Dataset extract ->
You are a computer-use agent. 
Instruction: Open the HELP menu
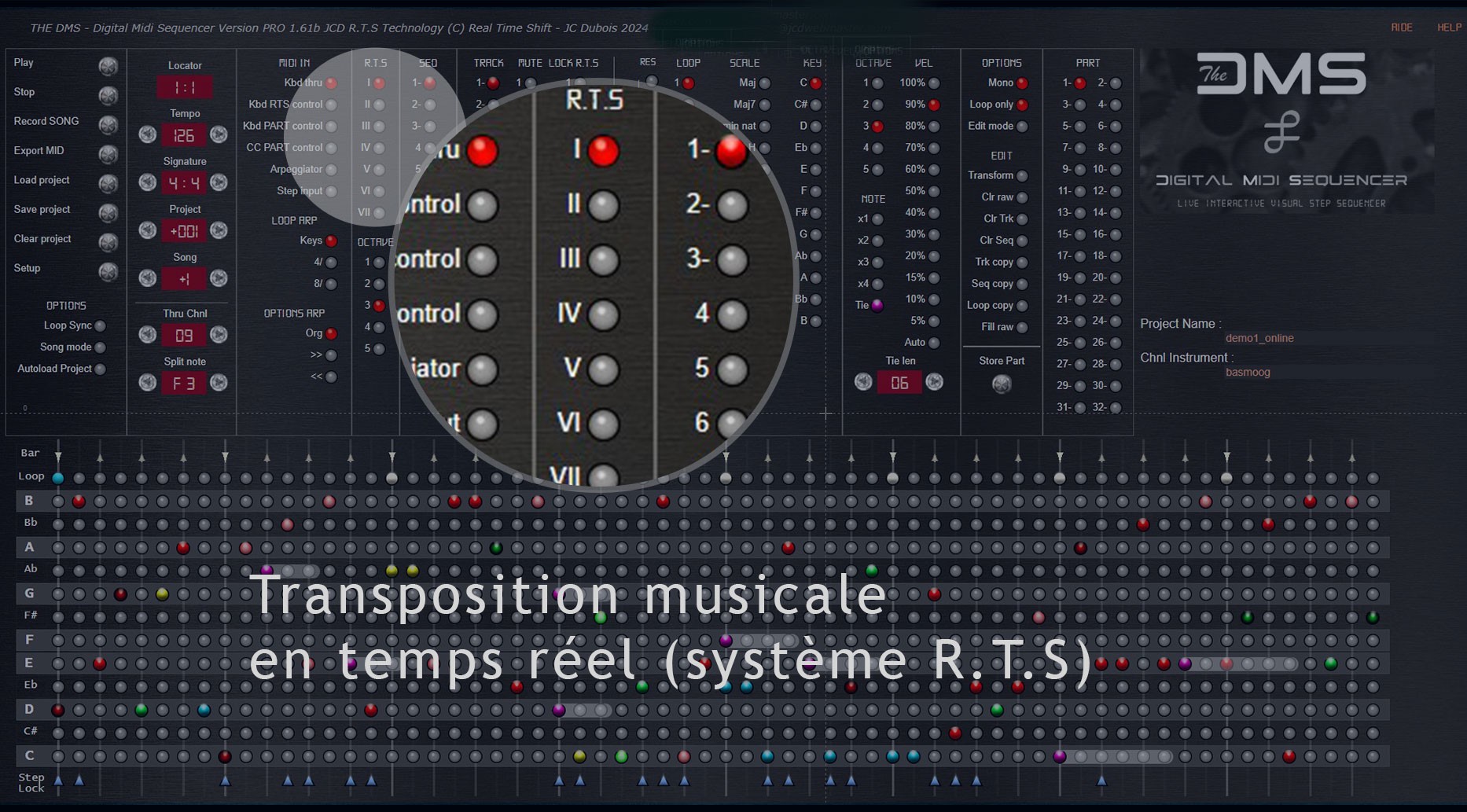1449,28
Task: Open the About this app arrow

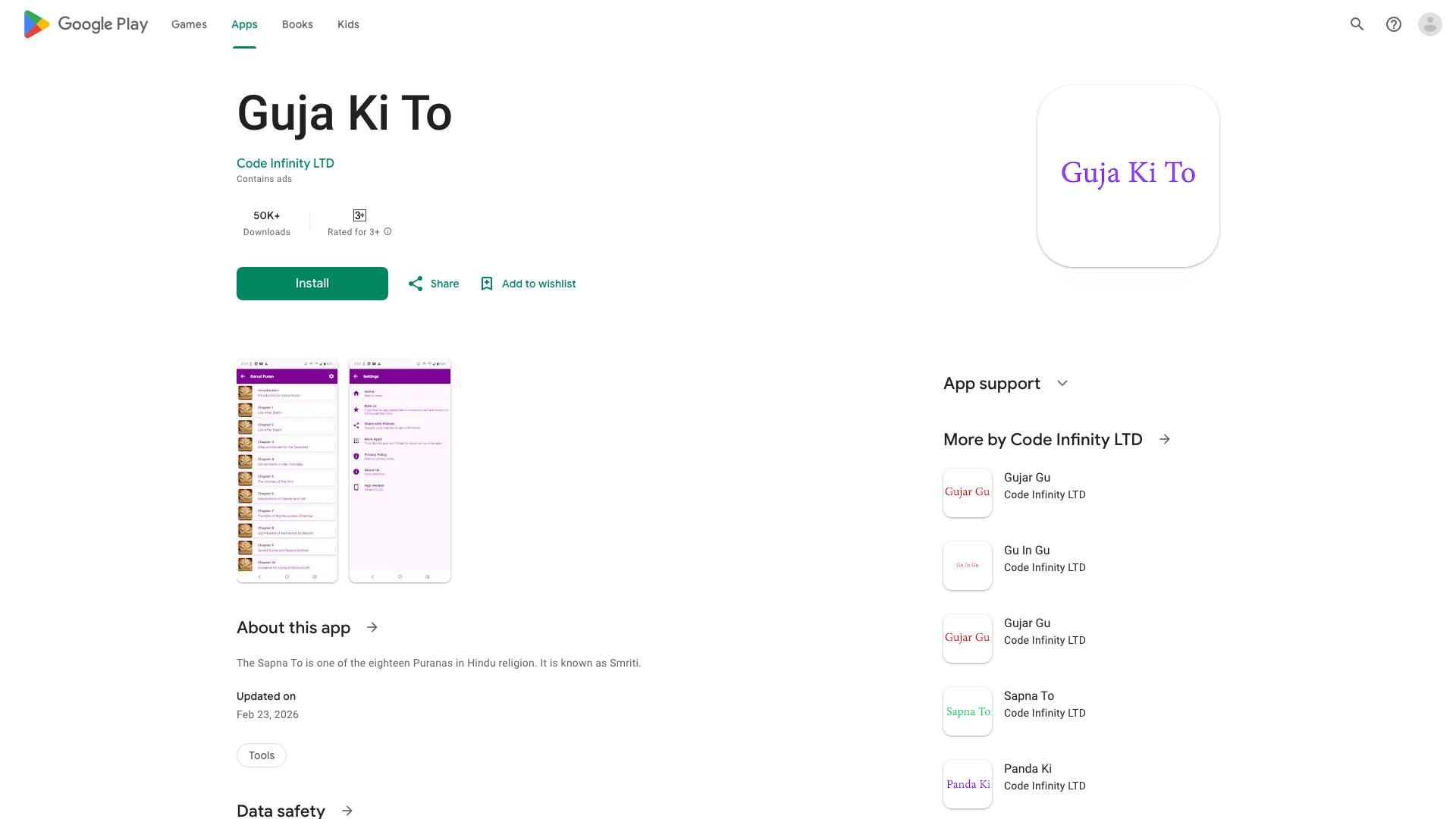Action: (372, 627)
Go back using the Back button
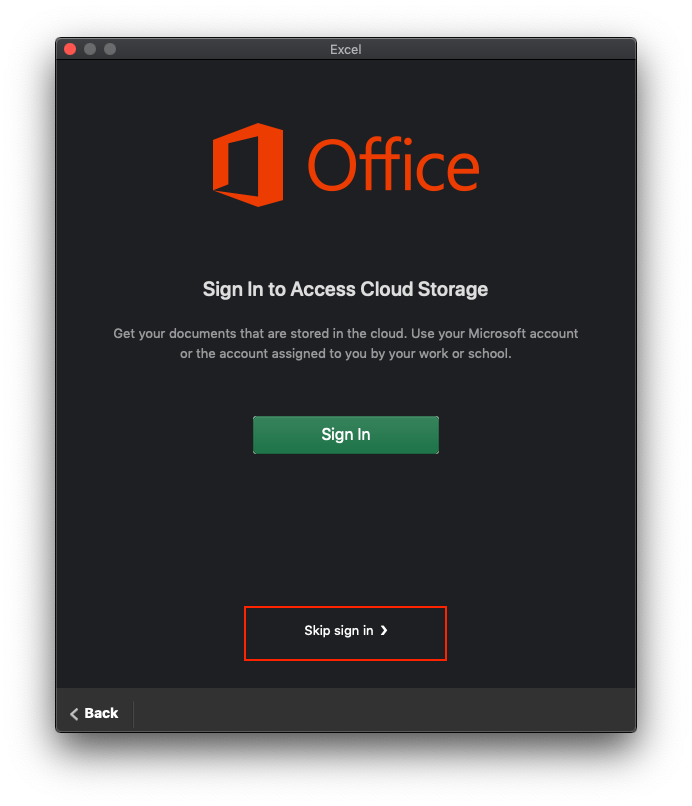Image resolution: width=692 pixels, height=806 pixels. pyautogui.click(x=95, y=713)
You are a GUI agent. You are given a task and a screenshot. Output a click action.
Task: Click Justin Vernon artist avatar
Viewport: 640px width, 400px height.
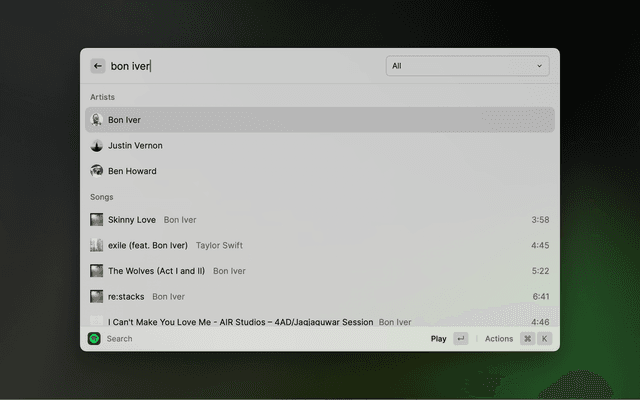tap(97, 146)
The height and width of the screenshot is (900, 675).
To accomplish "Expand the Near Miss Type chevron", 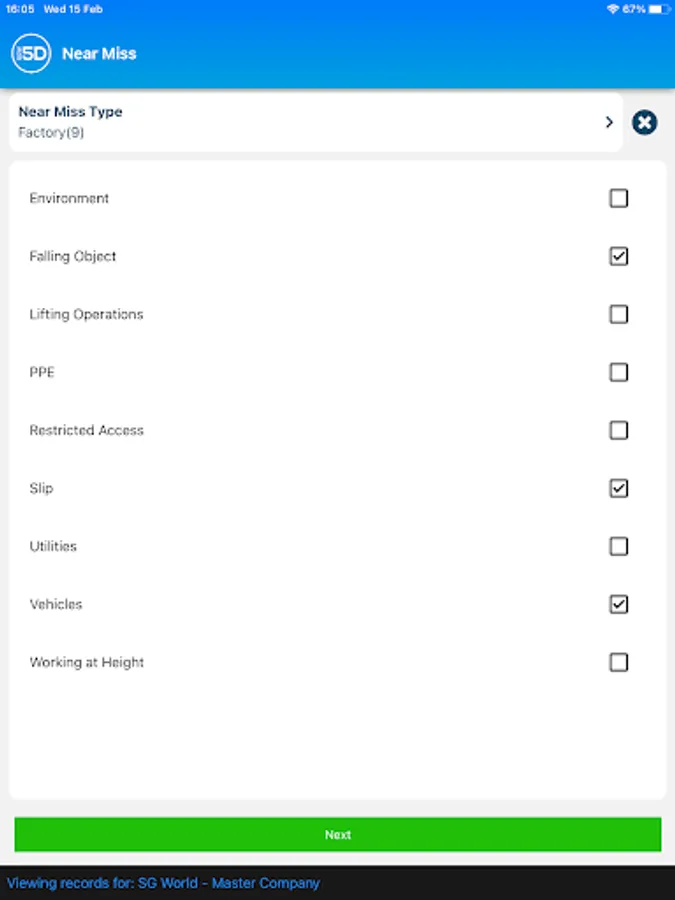I will point(608,122).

Goal of the exercise -> Among the lines above, return each one holding the string "screenshot".

Completed task ->
You are a GUI agent. You are given a task and a screenshot. Output a click action.
The height and width of the screenshot is (900, 675).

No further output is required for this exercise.